Records for this exercise
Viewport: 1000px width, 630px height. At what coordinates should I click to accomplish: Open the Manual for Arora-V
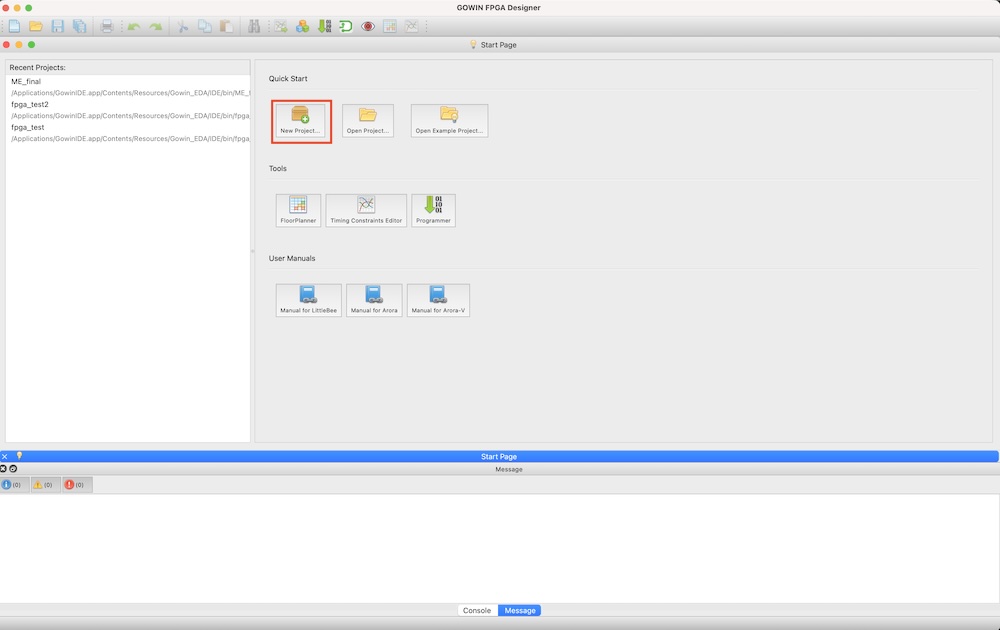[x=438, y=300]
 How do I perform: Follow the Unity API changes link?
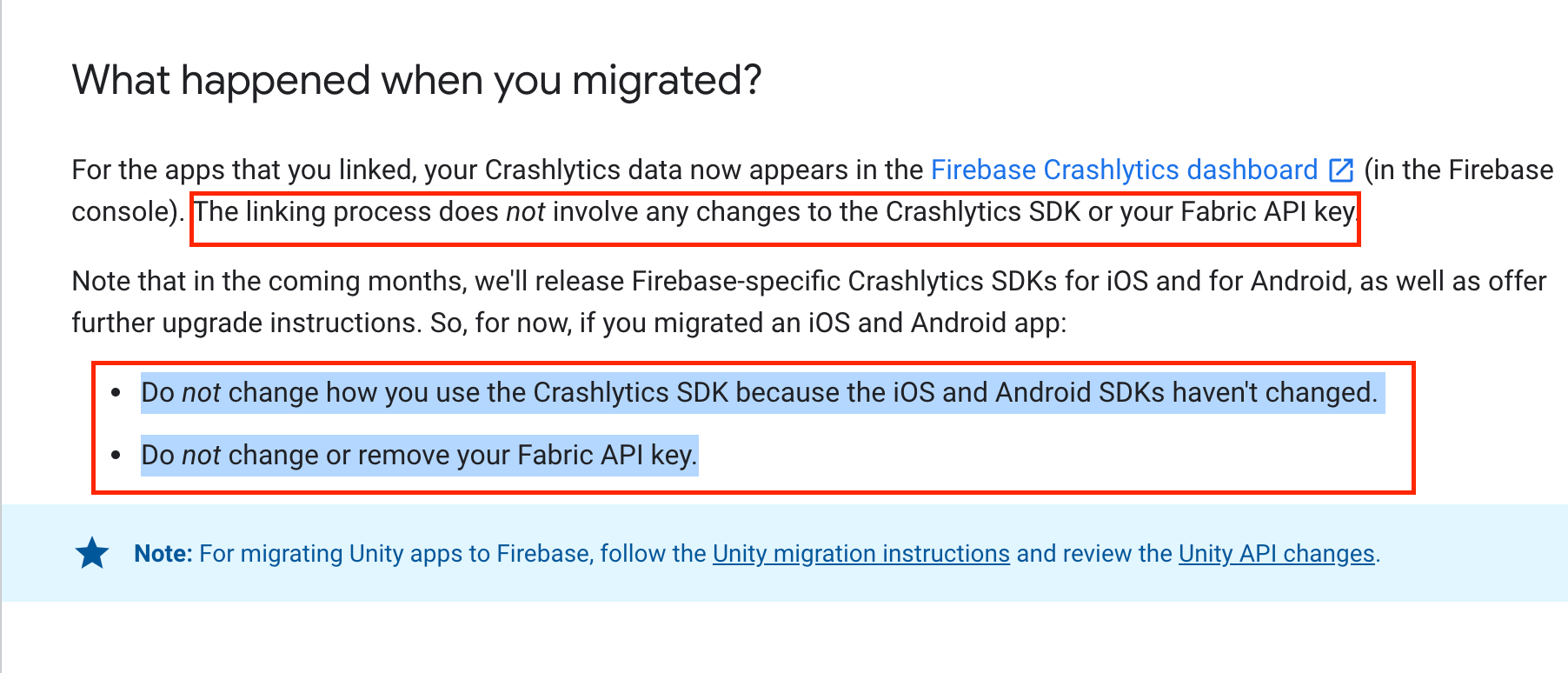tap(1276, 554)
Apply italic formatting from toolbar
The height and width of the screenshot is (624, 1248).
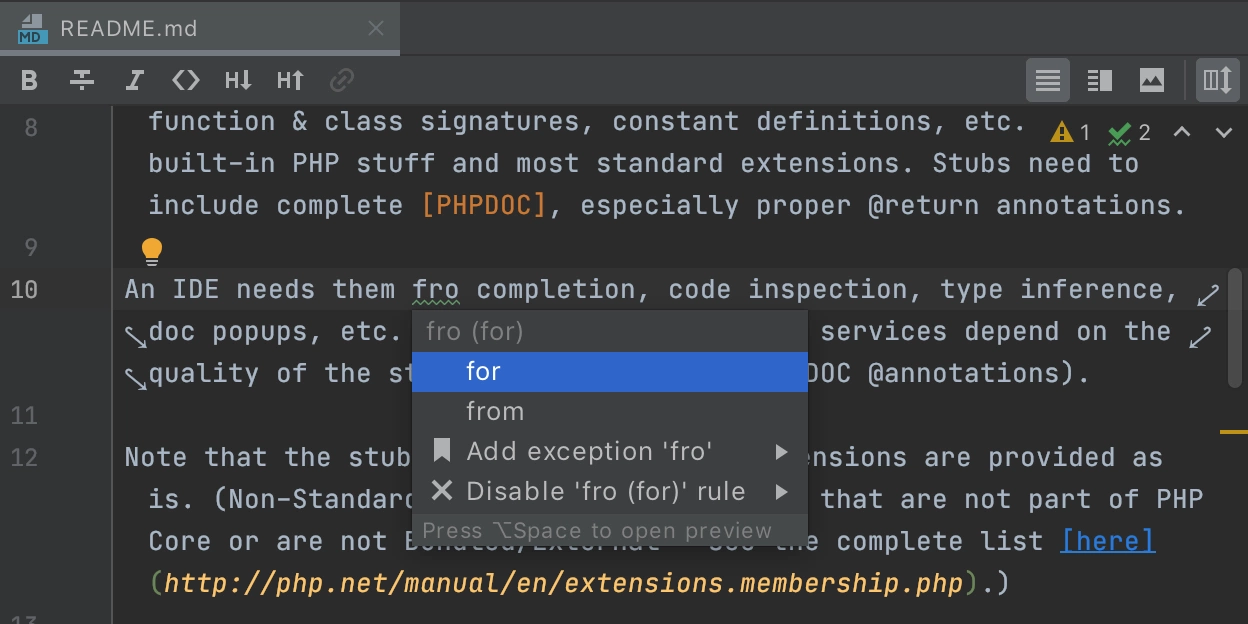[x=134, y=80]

Task statement
Return every line above word for word, minus images.

Answer space
Viewport: 1000px width, 630px height. At what coordinates should I click to accomplish: Open the Manual for Arora-V
[x=438, y=300]
 How do I perform: Follow the Unity API changes link?
tap(1276, 554)
Apply italic formatting from toolbar
The height and width of the screenshot is (624, 1248).
[x=134, y=80]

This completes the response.